‘Kingdom of the Planet of the Apes’ movie review: A corker of an adventure 

An image from ‘Kingdom of the Planet of the Apes’

Despite its slightly puzzling title, which suggests an earthly kingdom rather than a planetary one, the deeper mechanics of a world ruled by eloquent apes and unspeaking humans compel us to step past such trivial matters. Wes Ball ignites the ‘Planet of the Apes’ saga with a gripping 10th installment, weaving the strings of continuity within the storied franchise.

‘Kingdom of the Planet of the Apes’

Director: Wes Ball

Starring: Owen Teague, Freya Allan, Kevin Durand, Peter Macon, William H. Macy

Storyline: A young ape undertakes a perilous journey to reunite with his family while uncovering profound insights about ape and human societies.

Run time: 145 minutes

Set three centuries after Caesar’s legendary rebellion, ‘Kingdom of the Planet of the Apes’ portrays an era where the tables have turned—apes dominate while humans subsist in obscurity. Civilization’s trials are not lost on apes; power struggles arise amidst a desire for tranquility.

Amidst the Eagle chimpanzee clan, young Noa (Owen Teague), enamored with Soona (Lydia Peckham), and their companion Anaya (Travis Jeffery), embark on an arduous search for eagle eggs. Their quest is disrupted when a human’s presence is detected, and a catastrophic event sends Noa on a mission of family and resolve.

Headed by the ambitious bonobo Proximus Caesar (Kevin Durand), Noa’s village comes under attack, embroiling his family in a struggle for power and progress. Driven by loyalty, Noa pledges to rescue them.

An image from ‘Kingdom of the Planet of the Apes’

An image from ‘Kingdom of the Planet of the Apes’

Noa’s search propels him into a world where revelations jolt his understanding of his past. Teaming up with the sagacious orangutan Raka (Peter Macon) and the determined human girl Mae (Freya Allan), he begins to uncover complex layers of history and aspiration among both apes and humans, including the defector Trevathan (William H. Macy), an ally to their cause.

The visual splendor of ‘Kingdom of the Planet of the Apes’ is an absolute treat, with its awe-inspiring vistas and adrenaline-pumping set pieces heightened by state-of-the-art CGI, bringing a stark realism to the anthropomorphic characters. Ball showcases the grandeur of nature’s reclamation upon human edifices in a world that echoes the mystique of bygone civilizations.
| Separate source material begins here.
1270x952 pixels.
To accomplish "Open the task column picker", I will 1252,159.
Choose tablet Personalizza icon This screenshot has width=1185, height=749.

Director Wes Ball, acclaimed for his ‘Maze Runner’ series, hesitated to produce a mere sequel to ‘War for the Planet of the Apes’. He wisely inaugurates a fresh triad, bridging the gap from Caesar’s narrative to the classic 1968 ‘Planet of the Apes.’ Reflecting on the original Cold War themes of Pierre Boulle’s 1963 novel, the ongoing saga remains relevant, fusing riveting adventure with thought-provoking themes.

This cinematic gem not only thrills with its high-octane sequences but also stimulates the intellect, marking it as a true cinematic triumph. We now eagerly await the continued exploits of Mae, Noa, and cohorts, supported by breathtaking visual effects and heart-racing action.

‘Kingdom of the Planet of the Apes’ is currently showing in theaters.